Show the lines below that contain the string "Open".

══ Material to process

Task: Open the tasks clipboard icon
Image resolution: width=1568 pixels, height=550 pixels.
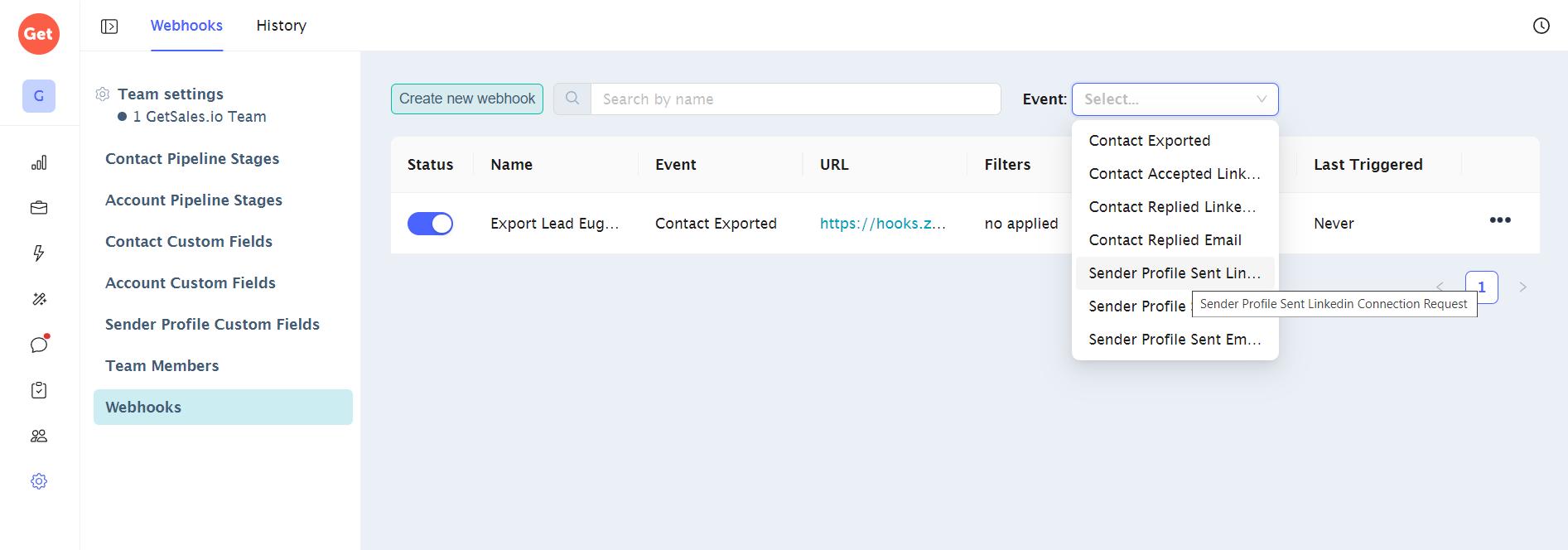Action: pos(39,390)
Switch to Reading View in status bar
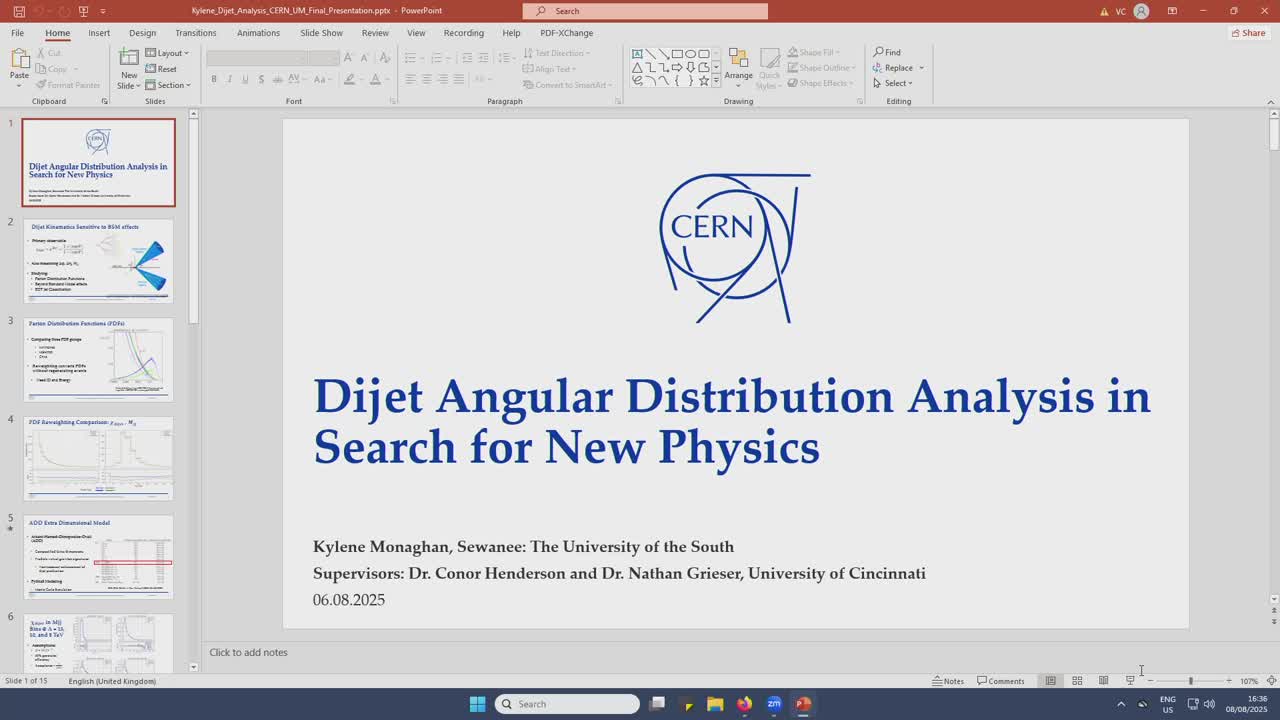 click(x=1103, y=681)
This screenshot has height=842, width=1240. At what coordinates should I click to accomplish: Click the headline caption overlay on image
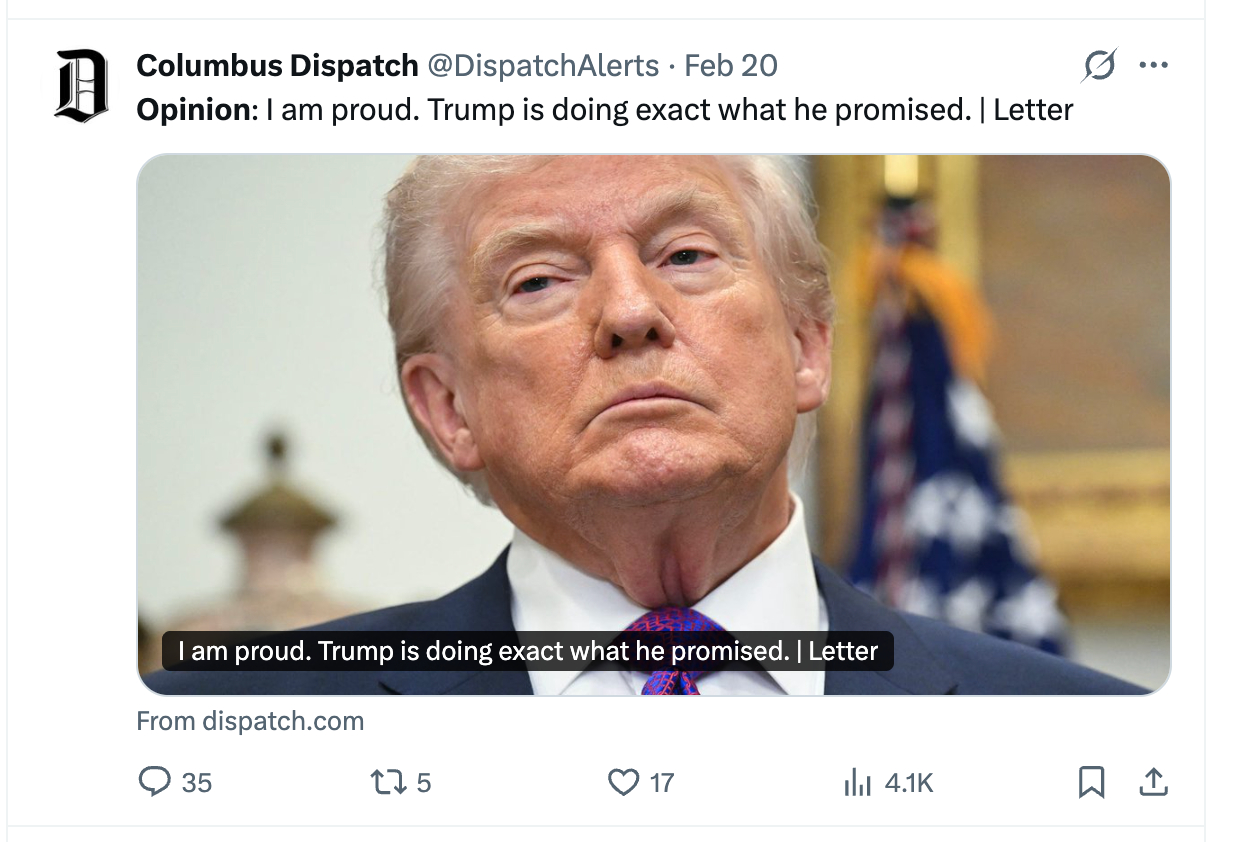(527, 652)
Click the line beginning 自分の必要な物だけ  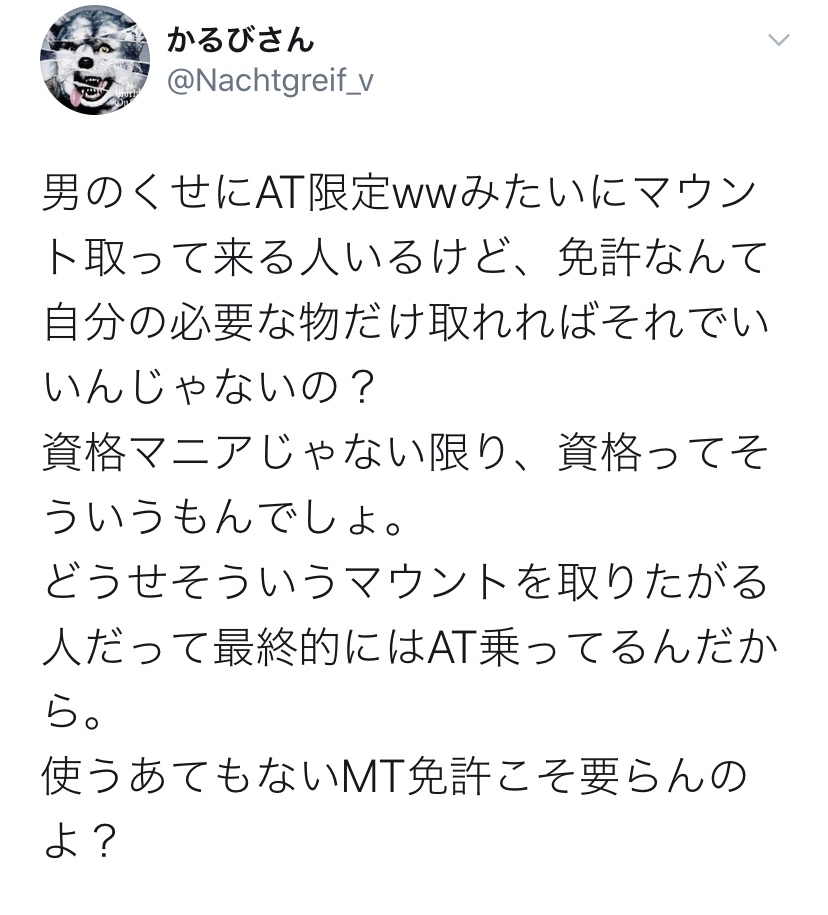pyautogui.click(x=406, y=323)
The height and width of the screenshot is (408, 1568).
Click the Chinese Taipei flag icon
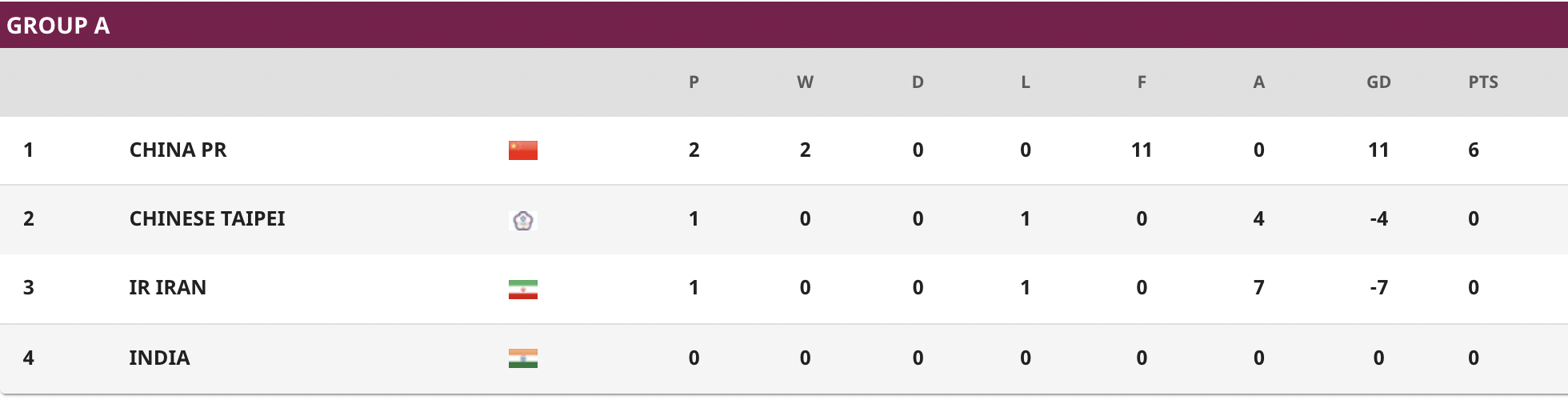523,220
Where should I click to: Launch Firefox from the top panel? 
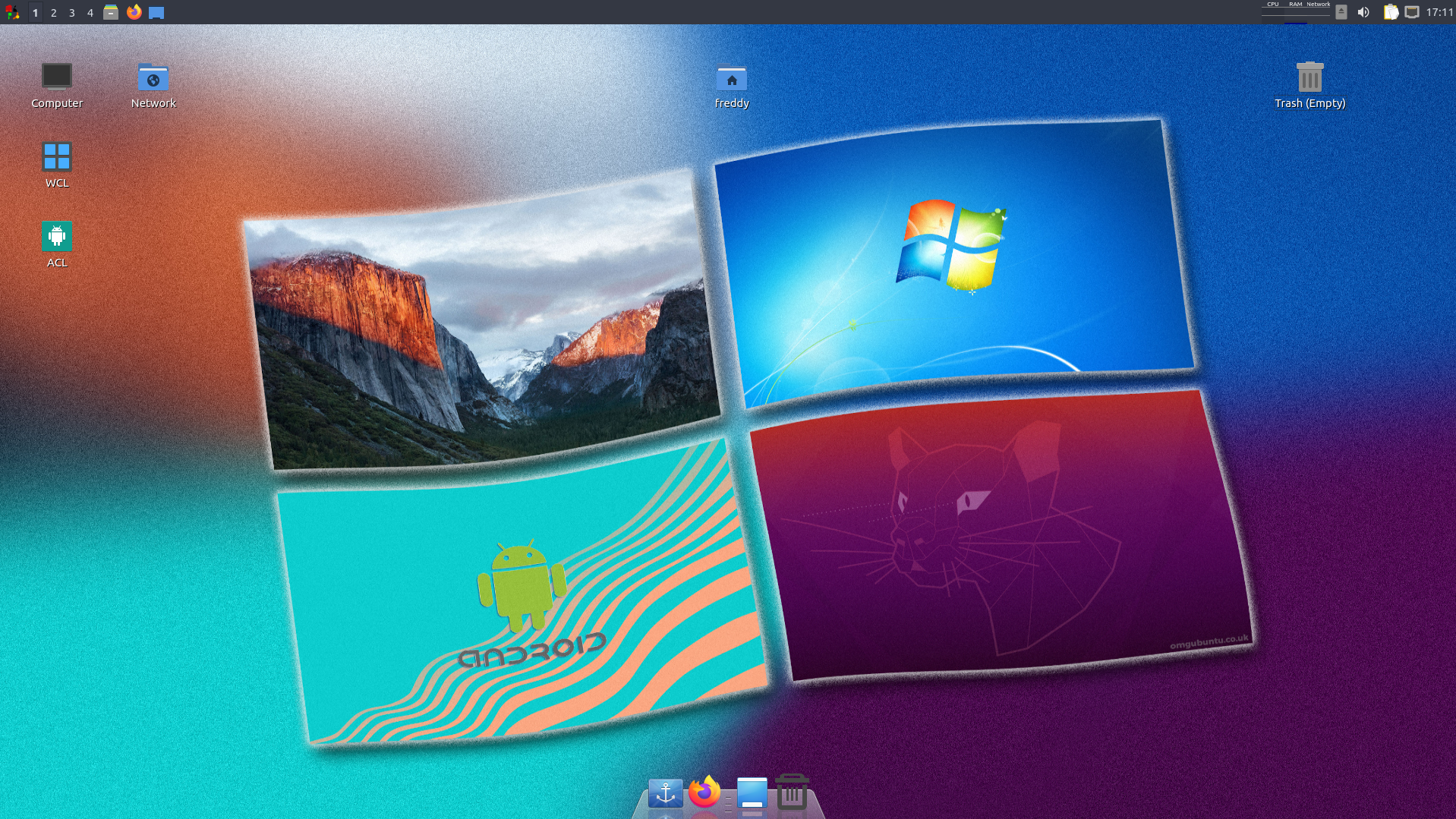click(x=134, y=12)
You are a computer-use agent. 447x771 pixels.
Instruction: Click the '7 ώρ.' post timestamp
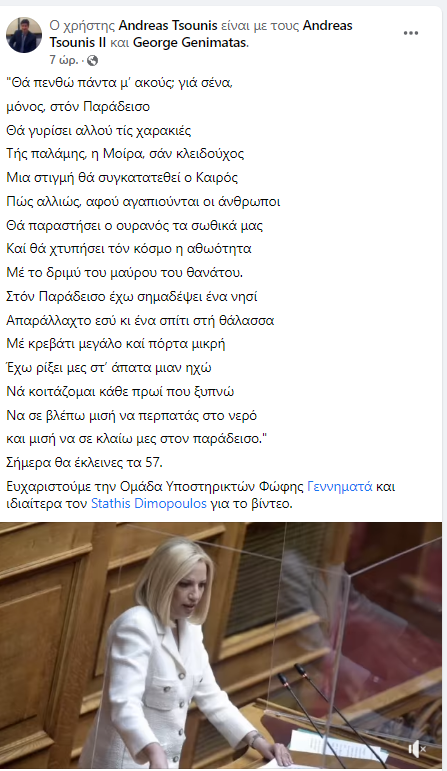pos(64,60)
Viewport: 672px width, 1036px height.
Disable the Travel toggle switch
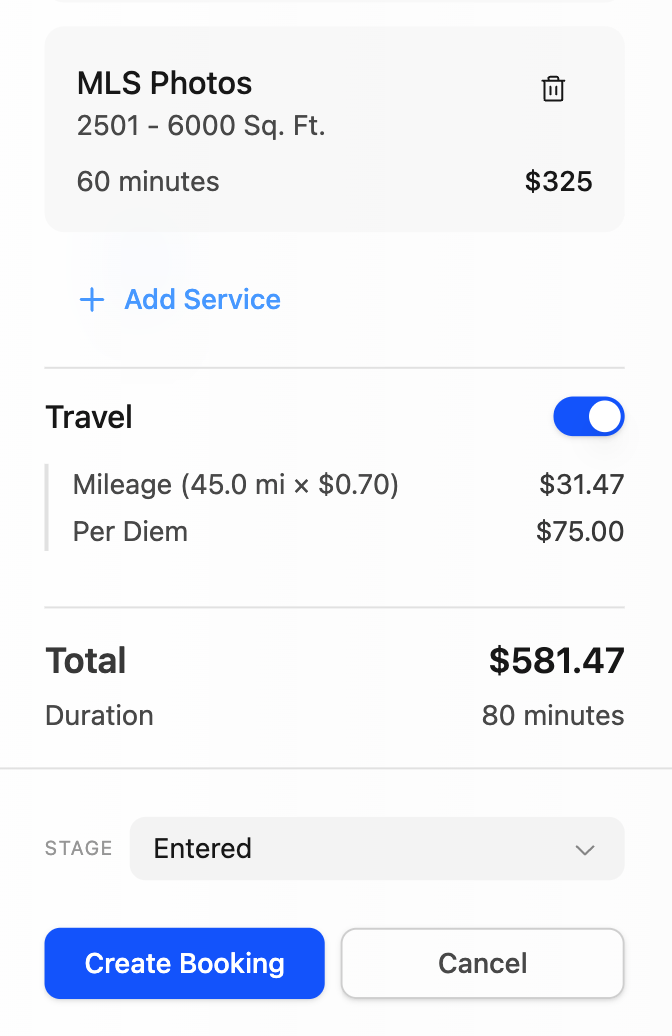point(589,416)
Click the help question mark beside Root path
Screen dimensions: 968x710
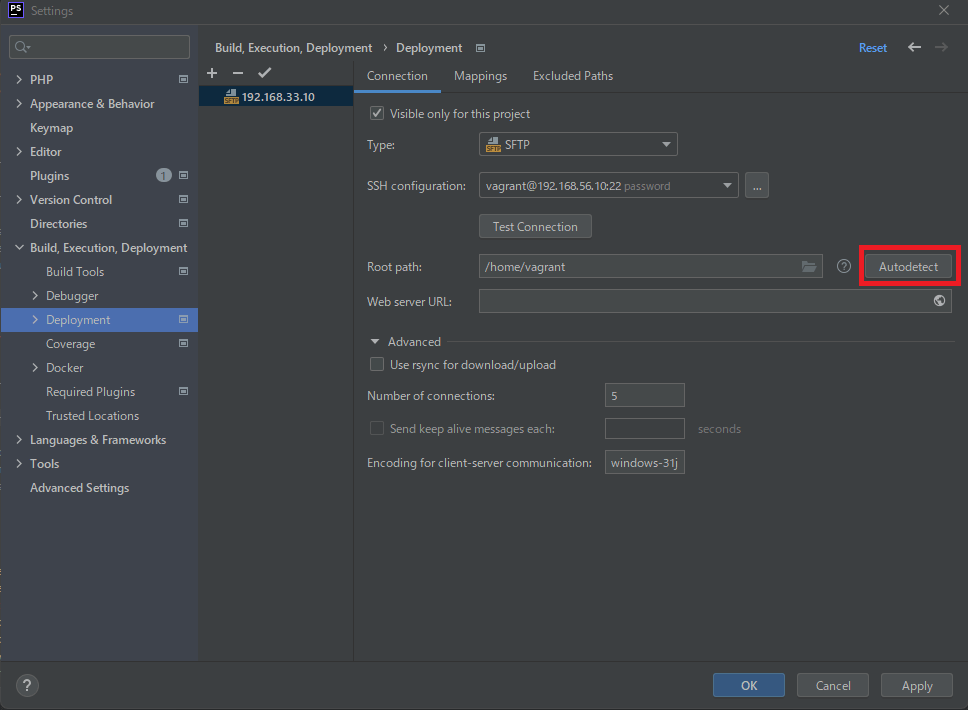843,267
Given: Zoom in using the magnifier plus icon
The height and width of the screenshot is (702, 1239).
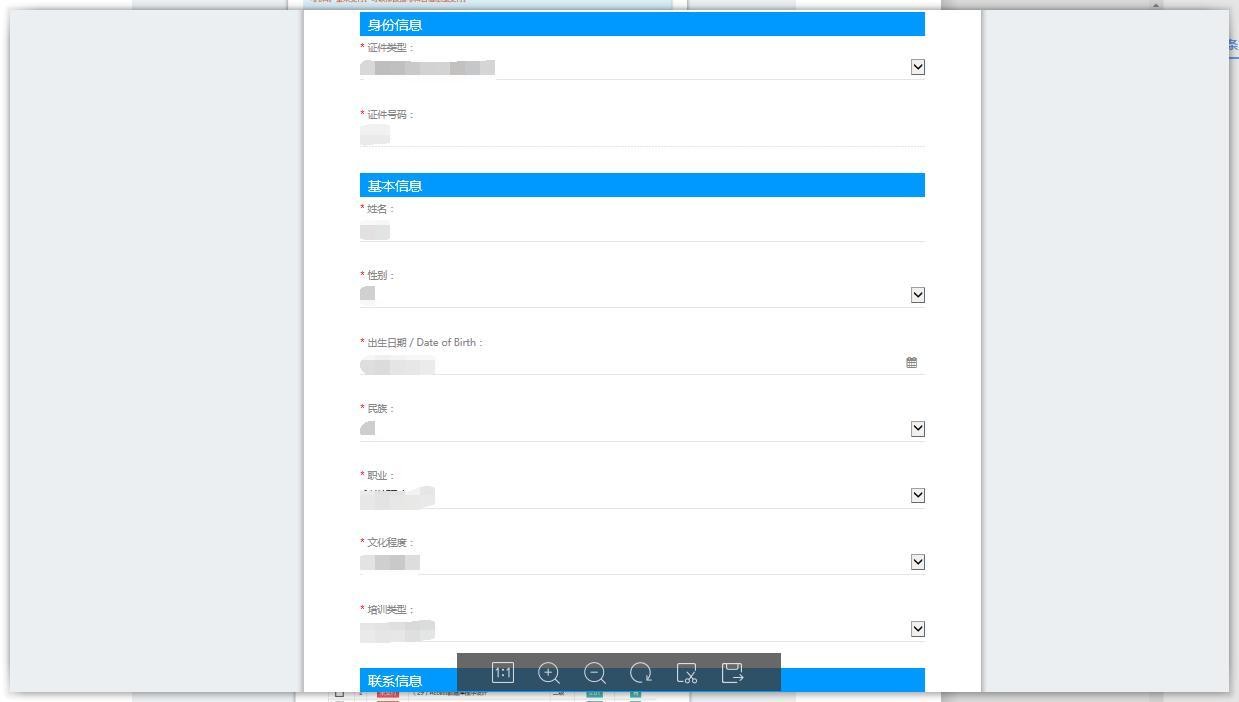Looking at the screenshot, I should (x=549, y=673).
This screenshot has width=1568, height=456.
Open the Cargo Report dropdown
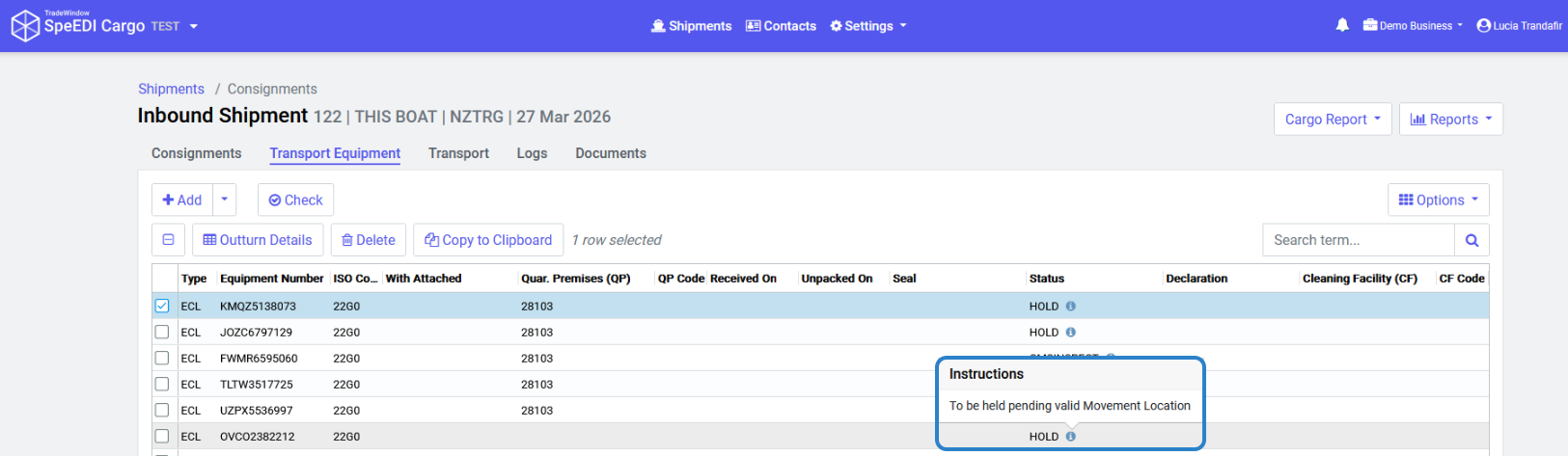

════

Result of the task –
Task: Open the tasks clipboard icon
Open the Cargo Report dropdown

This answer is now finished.